Denn deren Einsatz zahlt sich aus. So kam es in Brandenburg und Hessen zu weniger Unfällen und Rettungswageneinsätzen sowie zu geringeren Behandlungskosten. "Für Kinder mit Diabetes Typ 1 bedeutet dies: verbesserte Glukoseeinstellung, weniger Notfallsituationen, weniger Fehlzeiten und Ausgrenzung, eine insgesamt positivere Lebensperspektive", erläutert Neu. Schulgesundheitsfachkräfte trügen zudem stark zur Entlastung von Lehrern und Eltern bei, die sonst wegen der Krankheit ihres Kindes häufig ihre Berufstätigkeit einschränken müssen.
Schulgesundheitsfachkräfte nicht nur chronisch kranke Kinder. "Sie leisten Erste Hilfe, sind Anlaufstelle bei Schmerzen und Vertrauensperson bei gesundheitlichen und psychischen Auffälligkeiten, sie beraten Kinder und Eltern zu Sucht, Ritzen, Stress, in Krisensituationen oder in Ernährungsfragen, melden den Verdacht auf Missbrauch, Misshandlung oder Vernachlässigung", erklärt Prof.
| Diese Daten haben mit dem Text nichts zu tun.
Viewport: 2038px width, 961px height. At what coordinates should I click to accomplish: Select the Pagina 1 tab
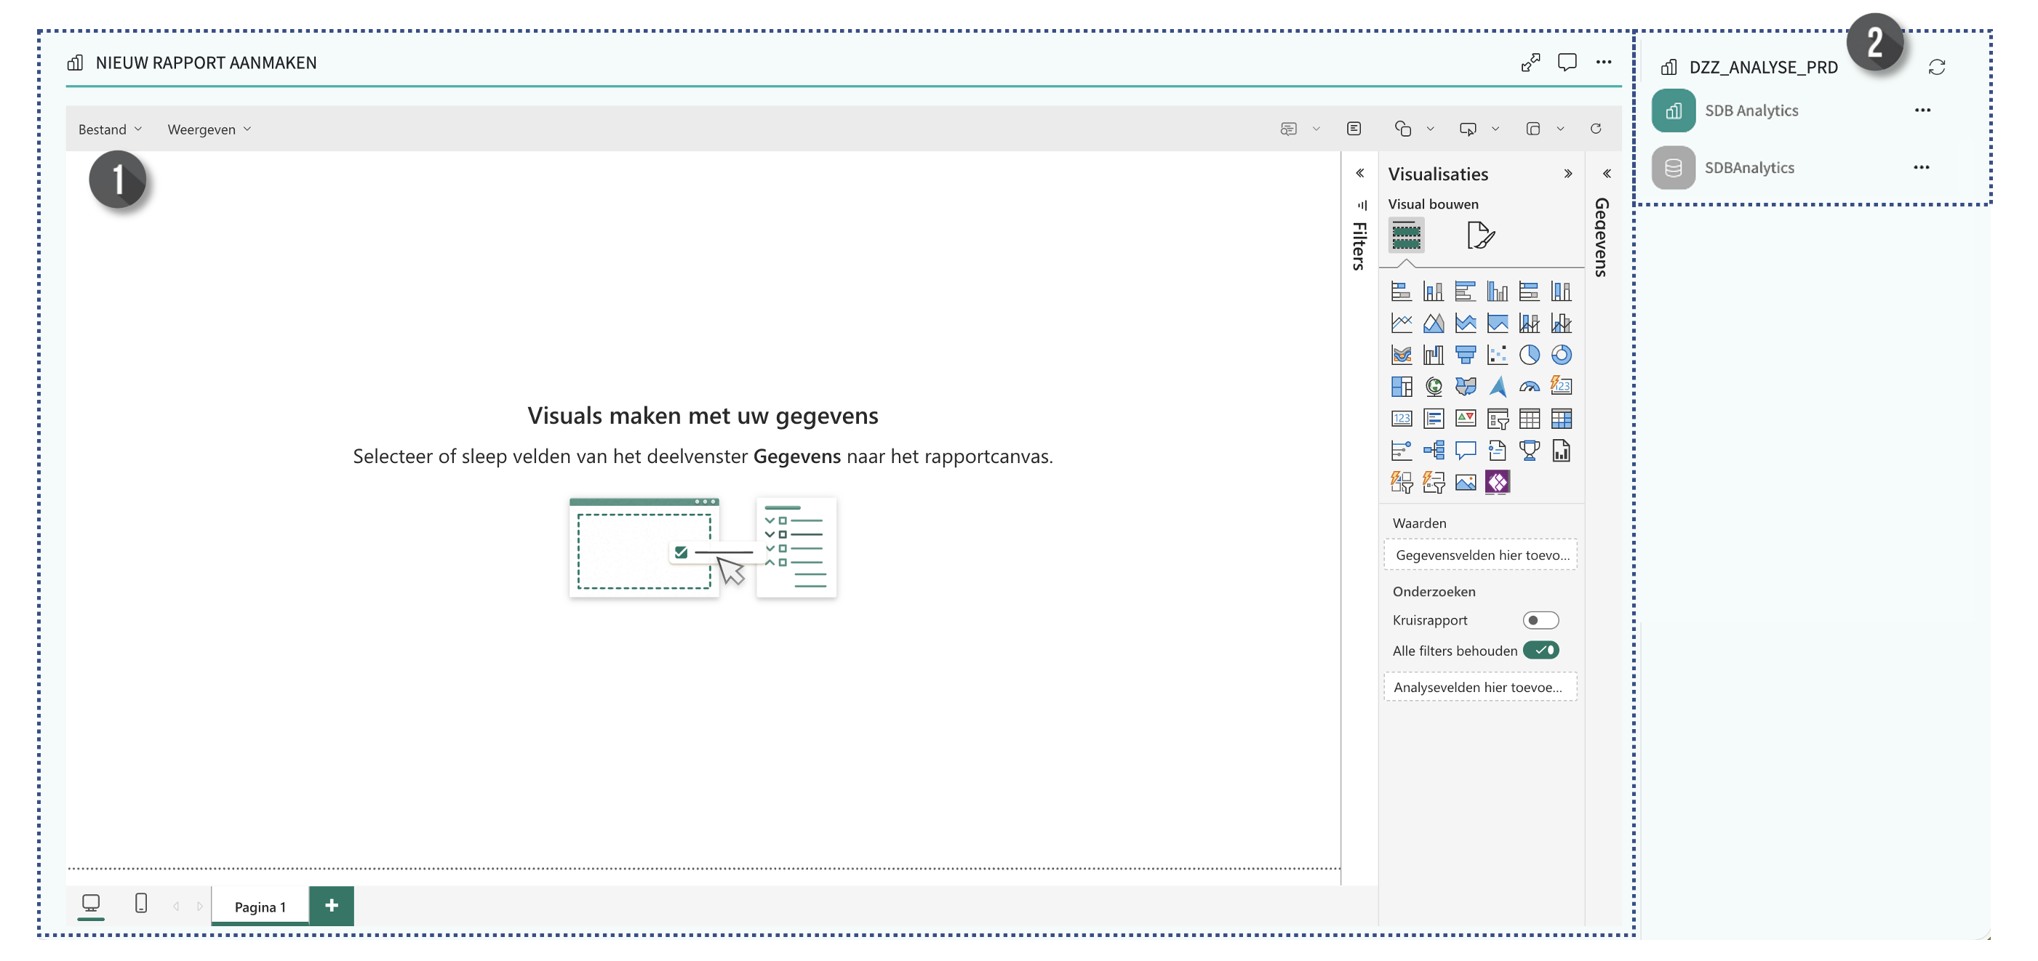click(259, 906)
Jörg Dötsch, Präsident der DGKJ. "Wir sollten nicht zögern und Schulgesundheitsfachkräfte für Patient:innen mit Diabetes mellitus und alle anderen chronischen Erkrankungen zügig flächendeckend etablieren. Sie sind eine sehr gute Investition in die Jugend und damit in unsere Zukunft", betont Dötsch.
Zur Finanzierung der Schulgesundheitsfachkräfte sind aus Expertensicht Anstrengungen von Bund, Ländern, Kommunen und Sozialversicherungsträgern erforderlich. "Zunächst sollte die Lebenswelt Schule ins Präventionsgesetz aufgenommen werden", erläutert Neu. So könnten die Krankenkassen mit einem Euro pro Versichertem einen Beitrag in Höhe von rund 57 Millionen Euro in einen Fonds einzahlen, der über die Länder an die Schulen weitergegeben werden kann. Auch Länder und Unfallkassen könnten sich beteiligen, der Bund einen "GesundheitsPakt Schule" auflegen oder eine Bundesstiftung "Schulgesundheit" gründen.